* Task requirements:
Leave the pictures out, and repeat exactly each line from the one that holds "Click the blue info icon in main toolbar" through the final line of the entries below.

Segment Start: Supplied records

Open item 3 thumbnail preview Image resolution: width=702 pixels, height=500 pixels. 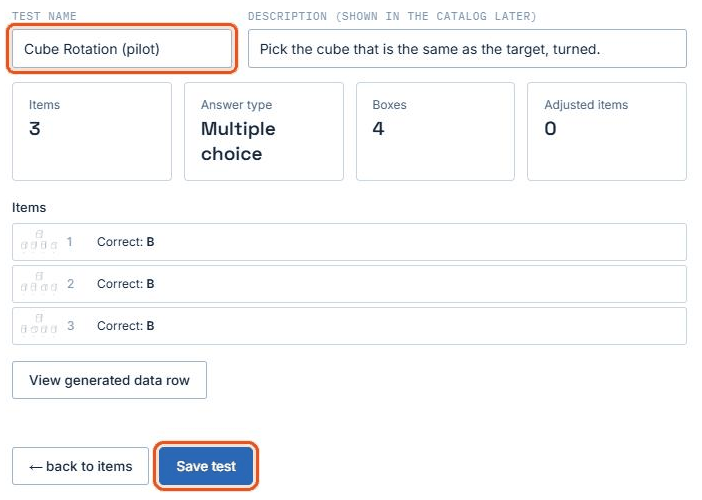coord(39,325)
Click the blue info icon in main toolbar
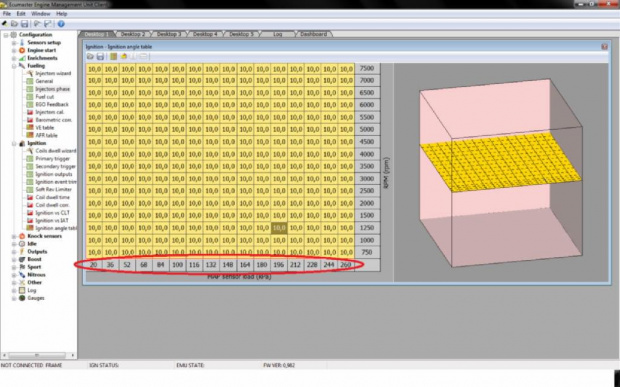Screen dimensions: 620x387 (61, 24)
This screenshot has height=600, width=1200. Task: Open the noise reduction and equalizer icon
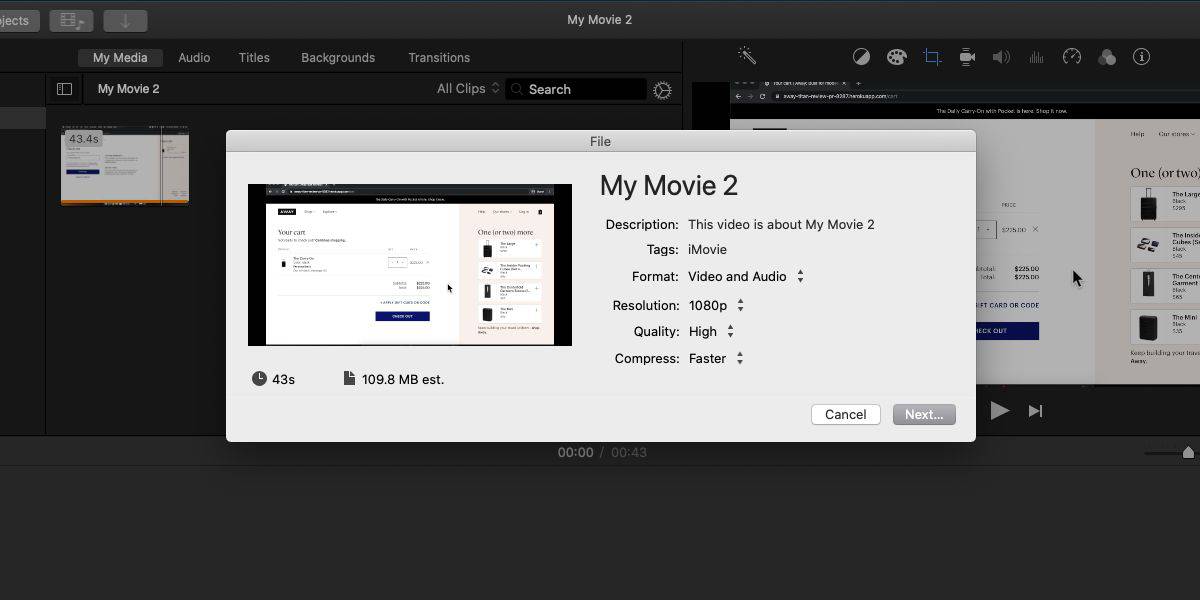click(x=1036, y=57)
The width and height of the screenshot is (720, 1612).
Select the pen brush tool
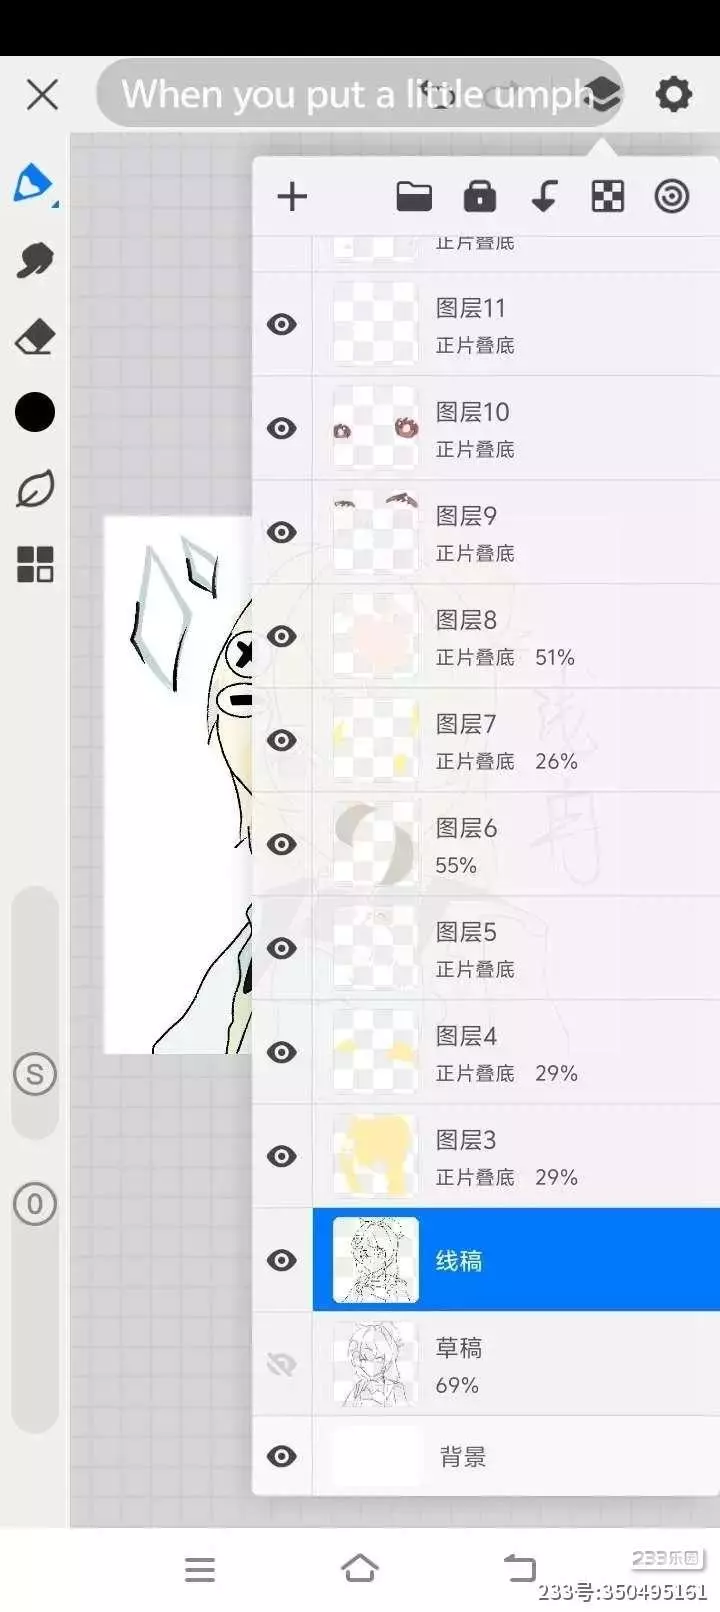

Segment End: Supplied records

* Task solution:
Click the blue info icon in main toolbar
Screen dimensions: 620x387 (61, 24)
This screenshot has height=600, width=1200. Task: Open the noise reduction and equalizer icon
click(x=1036, y=57)
The width and height of the screenshot is (720, 1612).
Select the pen brush tool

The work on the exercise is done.